(Stored data entries)
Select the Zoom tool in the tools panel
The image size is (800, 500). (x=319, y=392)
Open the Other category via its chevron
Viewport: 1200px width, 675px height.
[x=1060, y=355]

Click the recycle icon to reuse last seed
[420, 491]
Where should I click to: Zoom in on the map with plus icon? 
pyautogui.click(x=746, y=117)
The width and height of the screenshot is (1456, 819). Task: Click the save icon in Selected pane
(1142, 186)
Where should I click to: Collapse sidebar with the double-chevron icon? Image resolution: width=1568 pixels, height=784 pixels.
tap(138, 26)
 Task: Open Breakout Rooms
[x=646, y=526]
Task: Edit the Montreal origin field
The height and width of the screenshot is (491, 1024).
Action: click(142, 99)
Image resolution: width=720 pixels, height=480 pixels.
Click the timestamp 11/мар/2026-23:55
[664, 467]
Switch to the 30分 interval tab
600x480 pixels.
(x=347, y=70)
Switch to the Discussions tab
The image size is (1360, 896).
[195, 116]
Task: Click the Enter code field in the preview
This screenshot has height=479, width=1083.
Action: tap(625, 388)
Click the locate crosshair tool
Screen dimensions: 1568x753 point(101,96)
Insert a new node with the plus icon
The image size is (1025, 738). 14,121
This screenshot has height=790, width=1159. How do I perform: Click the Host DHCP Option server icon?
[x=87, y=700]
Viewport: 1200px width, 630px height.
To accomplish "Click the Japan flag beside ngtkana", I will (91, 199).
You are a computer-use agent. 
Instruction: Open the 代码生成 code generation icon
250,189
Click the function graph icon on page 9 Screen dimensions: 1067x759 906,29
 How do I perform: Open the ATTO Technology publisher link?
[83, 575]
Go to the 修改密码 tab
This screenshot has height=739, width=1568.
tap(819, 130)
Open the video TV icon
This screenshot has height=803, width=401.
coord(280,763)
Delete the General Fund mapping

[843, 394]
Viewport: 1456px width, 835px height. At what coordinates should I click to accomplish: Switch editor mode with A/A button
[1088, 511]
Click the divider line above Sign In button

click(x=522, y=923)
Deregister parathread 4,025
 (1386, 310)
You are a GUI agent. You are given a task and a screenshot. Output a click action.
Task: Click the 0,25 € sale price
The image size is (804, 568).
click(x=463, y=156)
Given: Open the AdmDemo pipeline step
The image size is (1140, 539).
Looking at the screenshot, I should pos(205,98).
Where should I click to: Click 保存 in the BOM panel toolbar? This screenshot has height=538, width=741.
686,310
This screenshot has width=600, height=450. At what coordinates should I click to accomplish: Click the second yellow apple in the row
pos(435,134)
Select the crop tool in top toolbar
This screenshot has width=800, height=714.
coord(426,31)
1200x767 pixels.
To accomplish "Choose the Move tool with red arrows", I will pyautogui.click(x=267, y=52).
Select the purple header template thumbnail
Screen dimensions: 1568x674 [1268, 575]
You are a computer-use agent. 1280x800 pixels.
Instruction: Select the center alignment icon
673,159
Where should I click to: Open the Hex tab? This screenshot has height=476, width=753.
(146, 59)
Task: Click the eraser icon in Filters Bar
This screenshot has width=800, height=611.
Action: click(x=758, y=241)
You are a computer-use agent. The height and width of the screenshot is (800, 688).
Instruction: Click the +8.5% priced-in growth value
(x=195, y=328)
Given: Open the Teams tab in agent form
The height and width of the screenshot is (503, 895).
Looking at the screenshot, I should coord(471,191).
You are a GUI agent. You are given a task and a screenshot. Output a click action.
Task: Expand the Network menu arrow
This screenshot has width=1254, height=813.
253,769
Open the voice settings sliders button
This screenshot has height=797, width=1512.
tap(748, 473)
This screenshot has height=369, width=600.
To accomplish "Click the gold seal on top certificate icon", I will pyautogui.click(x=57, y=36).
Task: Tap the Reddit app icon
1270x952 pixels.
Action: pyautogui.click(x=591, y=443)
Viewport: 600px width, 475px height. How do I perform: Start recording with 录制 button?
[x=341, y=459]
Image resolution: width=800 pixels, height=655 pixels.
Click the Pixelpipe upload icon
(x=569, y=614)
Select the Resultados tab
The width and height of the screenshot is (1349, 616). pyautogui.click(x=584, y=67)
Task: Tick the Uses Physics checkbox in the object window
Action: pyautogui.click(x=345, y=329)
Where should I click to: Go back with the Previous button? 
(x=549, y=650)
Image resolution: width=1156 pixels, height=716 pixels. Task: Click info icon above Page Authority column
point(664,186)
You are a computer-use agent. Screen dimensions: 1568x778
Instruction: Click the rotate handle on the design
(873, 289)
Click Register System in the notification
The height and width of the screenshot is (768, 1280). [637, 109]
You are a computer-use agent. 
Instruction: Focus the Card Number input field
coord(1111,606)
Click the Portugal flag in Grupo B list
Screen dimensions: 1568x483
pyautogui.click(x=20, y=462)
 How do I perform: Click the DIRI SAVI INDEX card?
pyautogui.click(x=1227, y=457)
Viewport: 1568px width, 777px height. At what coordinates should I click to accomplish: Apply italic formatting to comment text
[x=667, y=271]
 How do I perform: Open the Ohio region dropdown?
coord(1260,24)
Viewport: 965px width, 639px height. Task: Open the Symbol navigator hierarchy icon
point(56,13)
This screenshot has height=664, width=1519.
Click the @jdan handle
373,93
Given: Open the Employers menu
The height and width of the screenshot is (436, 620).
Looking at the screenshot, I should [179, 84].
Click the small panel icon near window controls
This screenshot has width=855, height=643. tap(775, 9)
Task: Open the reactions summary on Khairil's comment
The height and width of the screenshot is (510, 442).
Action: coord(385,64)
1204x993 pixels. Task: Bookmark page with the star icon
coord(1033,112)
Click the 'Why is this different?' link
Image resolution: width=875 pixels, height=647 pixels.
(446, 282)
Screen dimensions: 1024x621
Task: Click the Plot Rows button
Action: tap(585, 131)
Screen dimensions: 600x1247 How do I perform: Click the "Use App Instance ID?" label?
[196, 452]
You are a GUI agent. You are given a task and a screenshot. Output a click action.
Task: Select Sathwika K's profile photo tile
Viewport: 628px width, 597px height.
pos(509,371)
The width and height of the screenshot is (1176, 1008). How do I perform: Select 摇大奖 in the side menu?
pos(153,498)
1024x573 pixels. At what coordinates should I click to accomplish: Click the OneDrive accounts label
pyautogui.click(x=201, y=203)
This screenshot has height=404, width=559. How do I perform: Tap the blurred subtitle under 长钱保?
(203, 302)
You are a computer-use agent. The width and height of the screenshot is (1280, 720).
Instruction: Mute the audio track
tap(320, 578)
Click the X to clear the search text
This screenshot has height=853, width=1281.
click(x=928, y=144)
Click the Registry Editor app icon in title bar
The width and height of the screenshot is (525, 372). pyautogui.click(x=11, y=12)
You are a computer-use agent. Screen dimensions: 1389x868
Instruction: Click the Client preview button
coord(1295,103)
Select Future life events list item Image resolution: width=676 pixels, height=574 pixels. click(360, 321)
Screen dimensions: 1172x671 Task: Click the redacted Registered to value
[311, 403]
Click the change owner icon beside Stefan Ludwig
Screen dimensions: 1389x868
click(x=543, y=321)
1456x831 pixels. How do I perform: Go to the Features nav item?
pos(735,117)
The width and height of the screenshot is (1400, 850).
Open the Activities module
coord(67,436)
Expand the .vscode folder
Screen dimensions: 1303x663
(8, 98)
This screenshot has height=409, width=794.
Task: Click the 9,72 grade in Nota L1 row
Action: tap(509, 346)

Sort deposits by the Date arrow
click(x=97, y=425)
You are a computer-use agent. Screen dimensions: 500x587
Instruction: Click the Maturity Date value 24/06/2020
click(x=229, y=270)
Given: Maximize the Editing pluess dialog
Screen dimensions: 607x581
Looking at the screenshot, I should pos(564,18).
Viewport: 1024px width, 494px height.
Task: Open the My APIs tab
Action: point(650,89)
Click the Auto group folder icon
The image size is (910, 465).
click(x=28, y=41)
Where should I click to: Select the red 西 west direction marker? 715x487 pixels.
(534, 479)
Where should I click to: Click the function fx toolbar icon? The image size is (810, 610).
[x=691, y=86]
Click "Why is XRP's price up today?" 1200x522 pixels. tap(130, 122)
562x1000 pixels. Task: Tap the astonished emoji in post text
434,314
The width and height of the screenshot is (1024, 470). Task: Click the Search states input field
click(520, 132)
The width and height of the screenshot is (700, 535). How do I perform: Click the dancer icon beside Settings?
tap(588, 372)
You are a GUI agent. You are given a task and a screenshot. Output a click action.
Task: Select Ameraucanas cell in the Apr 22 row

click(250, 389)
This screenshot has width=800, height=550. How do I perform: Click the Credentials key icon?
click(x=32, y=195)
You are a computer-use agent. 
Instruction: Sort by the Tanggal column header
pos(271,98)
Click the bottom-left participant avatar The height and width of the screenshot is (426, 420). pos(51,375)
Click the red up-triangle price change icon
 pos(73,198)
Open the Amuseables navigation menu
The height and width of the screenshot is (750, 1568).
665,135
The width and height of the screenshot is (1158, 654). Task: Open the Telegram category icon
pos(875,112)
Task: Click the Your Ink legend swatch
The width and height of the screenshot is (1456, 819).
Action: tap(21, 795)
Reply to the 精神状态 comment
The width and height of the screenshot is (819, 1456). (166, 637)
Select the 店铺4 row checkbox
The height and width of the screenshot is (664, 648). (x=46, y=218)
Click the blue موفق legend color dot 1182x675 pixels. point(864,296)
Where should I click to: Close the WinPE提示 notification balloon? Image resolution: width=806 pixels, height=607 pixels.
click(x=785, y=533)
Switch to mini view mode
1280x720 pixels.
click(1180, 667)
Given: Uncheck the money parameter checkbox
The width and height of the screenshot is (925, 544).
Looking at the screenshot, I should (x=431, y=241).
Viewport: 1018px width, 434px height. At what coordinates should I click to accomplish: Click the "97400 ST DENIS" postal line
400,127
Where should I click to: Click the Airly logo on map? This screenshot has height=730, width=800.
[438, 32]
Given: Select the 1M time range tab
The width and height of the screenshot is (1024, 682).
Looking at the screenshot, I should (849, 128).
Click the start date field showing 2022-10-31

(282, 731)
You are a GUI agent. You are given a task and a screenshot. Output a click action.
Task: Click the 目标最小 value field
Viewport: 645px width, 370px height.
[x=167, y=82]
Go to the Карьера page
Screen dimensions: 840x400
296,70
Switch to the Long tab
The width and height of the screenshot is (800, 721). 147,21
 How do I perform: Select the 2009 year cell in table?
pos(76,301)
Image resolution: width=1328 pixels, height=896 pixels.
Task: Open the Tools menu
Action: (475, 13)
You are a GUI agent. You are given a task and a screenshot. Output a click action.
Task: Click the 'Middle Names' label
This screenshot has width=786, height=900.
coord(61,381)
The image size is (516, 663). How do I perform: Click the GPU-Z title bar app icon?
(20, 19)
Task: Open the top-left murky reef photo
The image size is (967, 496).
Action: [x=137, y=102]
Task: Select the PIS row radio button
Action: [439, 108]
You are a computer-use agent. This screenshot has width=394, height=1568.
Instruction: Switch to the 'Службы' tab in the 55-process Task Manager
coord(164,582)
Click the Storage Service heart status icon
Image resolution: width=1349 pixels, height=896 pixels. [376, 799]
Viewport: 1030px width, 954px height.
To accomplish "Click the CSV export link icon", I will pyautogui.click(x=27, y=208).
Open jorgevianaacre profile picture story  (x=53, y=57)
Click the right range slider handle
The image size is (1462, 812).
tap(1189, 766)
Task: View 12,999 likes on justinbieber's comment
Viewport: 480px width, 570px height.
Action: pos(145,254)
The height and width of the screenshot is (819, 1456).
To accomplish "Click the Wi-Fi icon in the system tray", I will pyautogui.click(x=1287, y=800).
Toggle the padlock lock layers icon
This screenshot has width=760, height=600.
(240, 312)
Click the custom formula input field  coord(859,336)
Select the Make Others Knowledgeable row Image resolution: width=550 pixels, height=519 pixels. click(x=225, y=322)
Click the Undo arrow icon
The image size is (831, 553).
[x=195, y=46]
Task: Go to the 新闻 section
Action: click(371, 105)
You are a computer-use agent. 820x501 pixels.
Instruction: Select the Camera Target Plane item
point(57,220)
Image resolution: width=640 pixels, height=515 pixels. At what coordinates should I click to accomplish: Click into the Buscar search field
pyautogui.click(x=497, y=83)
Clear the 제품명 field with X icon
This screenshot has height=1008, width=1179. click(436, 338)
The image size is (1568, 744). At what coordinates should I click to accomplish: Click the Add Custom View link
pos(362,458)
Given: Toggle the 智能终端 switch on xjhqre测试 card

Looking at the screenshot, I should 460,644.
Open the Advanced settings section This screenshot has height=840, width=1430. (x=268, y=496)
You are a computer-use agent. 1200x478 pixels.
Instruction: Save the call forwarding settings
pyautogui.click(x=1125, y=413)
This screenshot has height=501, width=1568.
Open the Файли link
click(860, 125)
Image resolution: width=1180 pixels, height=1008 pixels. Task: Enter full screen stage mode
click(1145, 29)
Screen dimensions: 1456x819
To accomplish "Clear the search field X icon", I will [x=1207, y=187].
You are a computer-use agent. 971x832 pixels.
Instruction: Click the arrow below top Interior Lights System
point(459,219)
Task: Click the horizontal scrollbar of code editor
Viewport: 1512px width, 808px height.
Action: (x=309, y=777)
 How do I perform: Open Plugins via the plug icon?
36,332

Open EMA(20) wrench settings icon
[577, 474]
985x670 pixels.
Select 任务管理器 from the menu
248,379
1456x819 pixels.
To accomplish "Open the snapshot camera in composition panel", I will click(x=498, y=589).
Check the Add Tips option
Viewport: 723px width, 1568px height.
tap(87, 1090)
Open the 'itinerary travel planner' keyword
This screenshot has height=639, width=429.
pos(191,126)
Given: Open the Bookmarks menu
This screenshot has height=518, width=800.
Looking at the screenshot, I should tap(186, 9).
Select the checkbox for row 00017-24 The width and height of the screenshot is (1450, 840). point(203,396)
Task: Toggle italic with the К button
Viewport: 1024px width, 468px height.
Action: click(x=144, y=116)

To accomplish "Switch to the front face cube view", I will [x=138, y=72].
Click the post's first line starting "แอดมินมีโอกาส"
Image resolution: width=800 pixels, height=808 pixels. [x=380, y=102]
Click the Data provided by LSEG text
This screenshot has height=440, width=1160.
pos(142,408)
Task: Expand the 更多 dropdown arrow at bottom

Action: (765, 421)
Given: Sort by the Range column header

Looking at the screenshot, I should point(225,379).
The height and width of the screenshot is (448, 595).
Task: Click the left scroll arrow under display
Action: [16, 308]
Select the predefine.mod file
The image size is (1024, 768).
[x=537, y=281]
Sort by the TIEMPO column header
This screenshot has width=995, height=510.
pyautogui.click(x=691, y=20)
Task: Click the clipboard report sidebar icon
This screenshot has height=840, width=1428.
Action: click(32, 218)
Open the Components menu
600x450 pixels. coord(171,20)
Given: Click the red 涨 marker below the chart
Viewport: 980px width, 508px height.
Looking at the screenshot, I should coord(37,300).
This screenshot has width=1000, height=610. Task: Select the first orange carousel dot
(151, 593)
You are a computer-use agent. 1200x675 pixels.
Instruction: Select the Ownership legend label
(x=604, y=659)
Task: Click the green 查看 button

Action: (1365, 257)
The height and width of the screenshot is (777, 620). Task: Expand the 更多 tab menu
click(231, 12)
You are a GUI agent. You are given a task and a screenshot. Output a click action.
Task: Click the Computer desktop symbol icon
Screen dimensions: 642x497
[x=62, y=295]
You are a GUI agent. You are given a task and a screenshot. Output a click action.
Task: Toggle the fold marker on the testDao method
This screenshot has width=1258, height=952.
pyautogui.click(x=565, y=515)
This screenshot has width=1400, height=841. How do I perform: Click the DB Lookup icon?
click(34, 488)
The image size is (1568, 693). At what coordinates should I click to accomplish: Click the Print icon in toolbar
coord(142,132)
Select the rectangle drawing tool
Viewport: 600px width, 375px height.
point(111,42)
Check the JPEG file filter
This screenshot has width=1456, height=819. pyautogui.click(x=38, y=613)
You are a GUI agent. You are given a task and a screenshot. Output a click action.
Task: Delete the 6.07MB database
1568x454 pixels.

> _Exercise_
Copy out the records word for word, beginning at the line containing "The image size is (516, 663)." and continuing through the line containing "tap(1189, 766)", both included.

> _Solution to this exercise_
The image size is (516, 663). How do I perform: Click the GPU-Z title bar app icon?
(20, 19)
Task: Open the top-left murky reef photo
The image size is (967, 496).
Action: [x=137, y=102]
Task: Select the PIS row radio button
Action: [439, 108]
You are a computer-use agent. This screenshot has width=394, height=1568.
Instruction: Switch to the 'Службы' tab in the 55-process Task Manager
coord(164,582)
Click the Storage Service heart status icon
Image resolution: width=1349 pixels, height=896 pixels. [376, 799]
Viewport: 1030px width, 954px height.
To accomplish "Click the CSV export link icon", I will pyautogui.click(x=27, y=208).
Open jorgevianaacre profile picture story  (x=53, y=57)
Click the right range slider handle
The image size is (1462, 812).
tap(1189, 766)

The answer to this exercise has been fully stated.